Decoding yourself XML is potentially dangerous: possibly the <?xml?> declaration no longer agrees with the actual content, because after decoding, it's a Perl text string, not utf-8 or iso-8859-1 (or whichever encoding). If your XML documents are UTF-8, this bug is unnoticeable because things will appear to be in order. After all, Perl's internal format for text strings is UTF-8 too (but you must never access the bytes individually!).

CGI

The CGI module is not Perl Unicode aware at all. It does let you set the charset, but you will still have to decode and encode everything yourself. Is not smart about the Content-Type of received POST data.

Mark Stosberg sent the following feedback in december 2010:

It does have a utf8 pragma, documented like this: "This makes CGI.pm treat all parameters as UTF-8 strings." It also has UTF-8 handling logic in CGI::Util::escape(). I don't profess to say that either of these bits are ideal, but CGI.pm does have some awareness of unicode, even if it may not have correctness yet. :)

DBI

The responsibility for Unicode-awareness is in the DBDs (database drivers), and DBI itself doesn't really care.

Ideally, one can specify in the *database* which encodings are to be used for certain columns. Unfortunately, database engines are hardly encoding aware to that extent.

DBD::mysql

From development version 3.0007_1, has the mysql_enable_utf8 attribute, which will make the module assume that ALL text columns are UTF-8 encoded. This feature is disabled by default.

DBD::Pg

Appears to not be aware of Perl Unicode, or character encodings in general.

Dominic Mitchell skribis 2008-03-29  7:39 (+0000):
> I just noticed your Perl Unicode Tips page.  One thing on it is wrong  
> — DBD::Pg does support UTF-8.  I know because I added it.  :-)  In  
> fact, it's pretty similar to the MySQL support, which was based upon it.
>   http://search.cpan.org/~turnstep/DBD-Pg-2.5.0/Pg.pm#pg_enable_utf8

Thanks! I'll add you messager verbatim because currently I have no time
to check how well it was implemented.

Juerd

DBD::SQLite

Has the unicode attribute, which will make the module assume that ALL text columns are UTF-8 encoded. Has the same treatment for BLOB colums, which is wrong, as they are Binary Large OBjects. See the documentation for a workaround.

Unfortunately, doesn't upgrade strings going into the database. But when they come out, the UTF-8 flag is naively switched on, et voilà: malformed string. So you still need to encode_uf8 or utf8::upgrade for INSERT and UPDATE queries.

See also this bug report:

And this exploit report:

DBD::Oracle

Oracle is more character set aware than the other databases, but in a very complicated way.

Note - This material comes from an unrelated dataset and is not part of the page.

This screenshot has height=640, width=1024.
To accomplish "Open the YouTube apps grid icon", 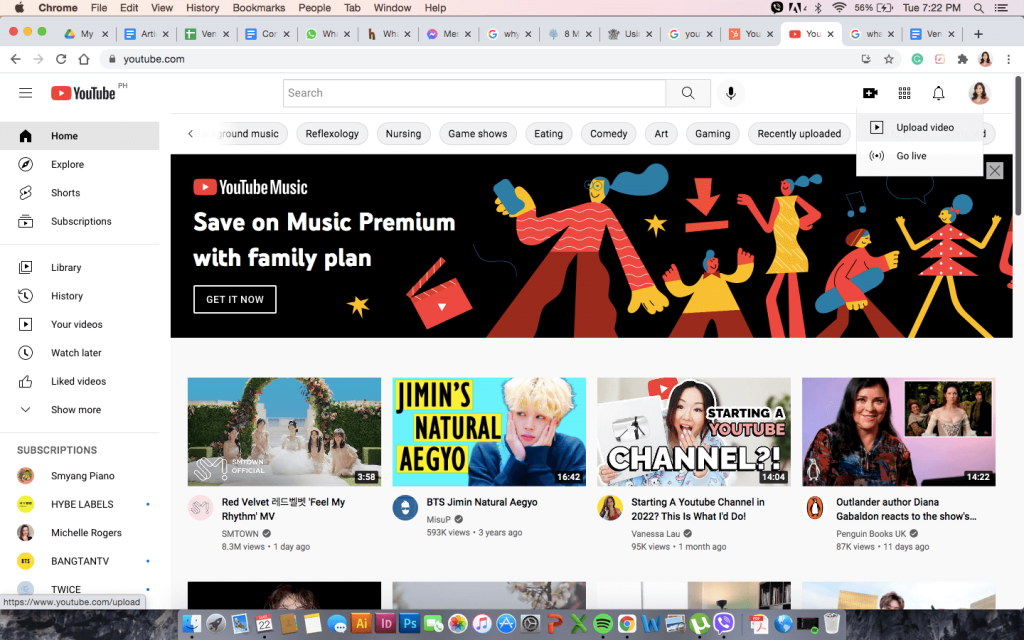I will (x=904, y=93).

DBD::Oracle plays well with this, but prepare to spend some time reading a lot of documentation, and debating with your DBA.

DB_File, GDBM_File, SDBM_File, ODBM_File, dbm*

Not encoding aware at all. You must decode and encode everything yourself.

HTML::Parser

This distribution includes HTML::Entities. Recent versions are Unicode aware. If you have used this module, please let me know how well it worked out for you.

Mail::Box

Wonderfully Unicode aware, even does RFC 2047 decoding and encoding for text in headers.

MIME::Lite

Lets you set charsets in Content-Type headers, but doesn't encode for you, so you still have to encode things yourself.